Этого делать не стоило. Сразу несколько человек неспешно, но довольно решительно поднялись со своих мест и пристально уставились на группу пировавших анкиллирцев. Музыка смолкла: эти два скрипача частенько играли у Агаты и знали, когда остановиться. Перед анкиллирцами появился рослый брат хозяйки Себастьян. В руках он сжимал полено.
– Давайте-ка не делать глупостей, – процедил он, не сводя взгляда с Милевира.
Тот неуютно поёрзал на стуле, однако гордость не позволила ему отвести взгляд. Но Агата волновалась вовсе не за Себастьяна, хотя тот и славился своей горячностью, особенно если речь шла о её чести. Бросив мимолётный взгляд в сторону неприметного столика в углу, хозяйка вздрогнула: он пустовал. Мигом позже на плечо пьяного анкиллирца легла увесистая ладонь, а у его уха раздался спокойный, но очень властный голос:
– Сейчас же отпусти госпожу Темар и прекращай вести себя, как животное.
Вся компания тотчас обернулась к незнакомцу. Агата, воспользовавшись случаем, спрыгнула с колен напрягшегося пьяницы, стремительного потерявшего к ней всяческий интерес.
Перед революционерами оказался их земляк. На вид ему было около пятидесяти. В благородных чертах его сурового лица угадывалось знатное происхождение, но и долгое странствие оставило на незнакомце свой отпечаток: он сильно оброс, распущенные русые волосы доставали до плеч, а густая борода видала лучшие дни. Внимательные глаза, однако, заприметили бы горделивую осанку, которая выдавала в незнакомце воина. Он был высок и крепок. Одет анкиллирец был просто, без каких-либо изысков: до колен его тело прикрывала кожаная куртка, под которой звенела кольчуга; на ногах путника красовались кожаные сапоги хорошей выделки, но носимые явно не первый год. Он был подпоясан широким кушаком, на котором висели кошель и перевязь для оружия. Это было всё снаряжение анкиллирца, если не считать оставленного у стола рюкзака, видавшего виды молота с клевцом да круглого щита с гербом Анкиллира – альбатросом под скрещёнными мечами. По краям у щита тянулась железная окантовка с облупившейся позолотой. Такие носили гвардейцы.

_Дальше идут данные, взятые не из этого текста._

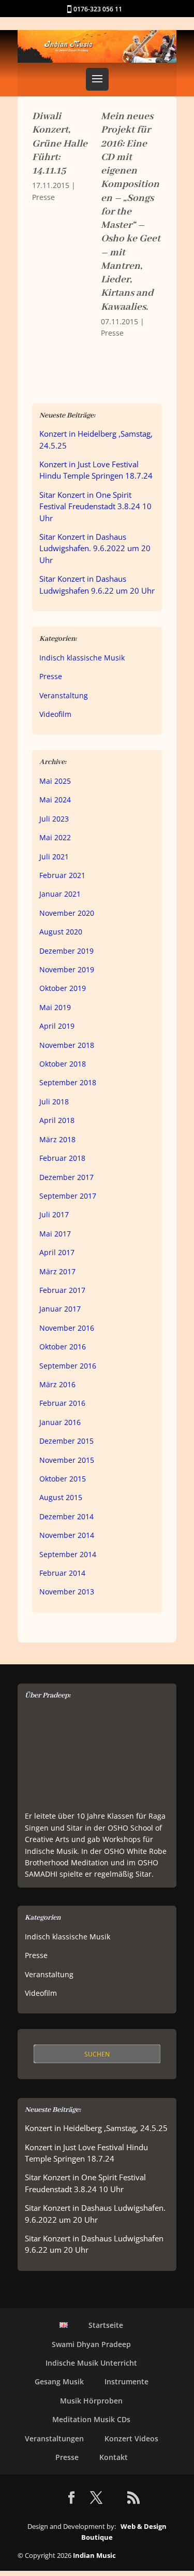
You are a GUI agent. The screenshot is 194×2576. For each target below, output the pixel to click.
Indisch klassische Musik (82, 658)
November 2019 (66, 969)
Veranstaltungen (54, 2438)
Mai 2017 (55, 1234)
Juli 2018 (54, 1101)
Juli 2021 (54, 856)
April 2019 (56, 1026)
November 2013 (66, 1591)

– Ты ещё кто такой? – с вызовом бросил Милевир. Ни он, ни его товарищи вставать не собирались.
– Это неважно, – спокойно ответил незнакомец. – Я лишь усталый путник, который, как и все здесь, хочет покоя. Так что прекращайте горланить и браниться, пока вас не вышвырнули отсюда. Сидите да празднуйте себе на здоровье, только другим не мешайте.
– А может, я тебе сначала рыло начищу, а потом уже буду праздновать? – один из товарищей Милевира вскочил на ноги и с вызовом посмотрел на обидчика.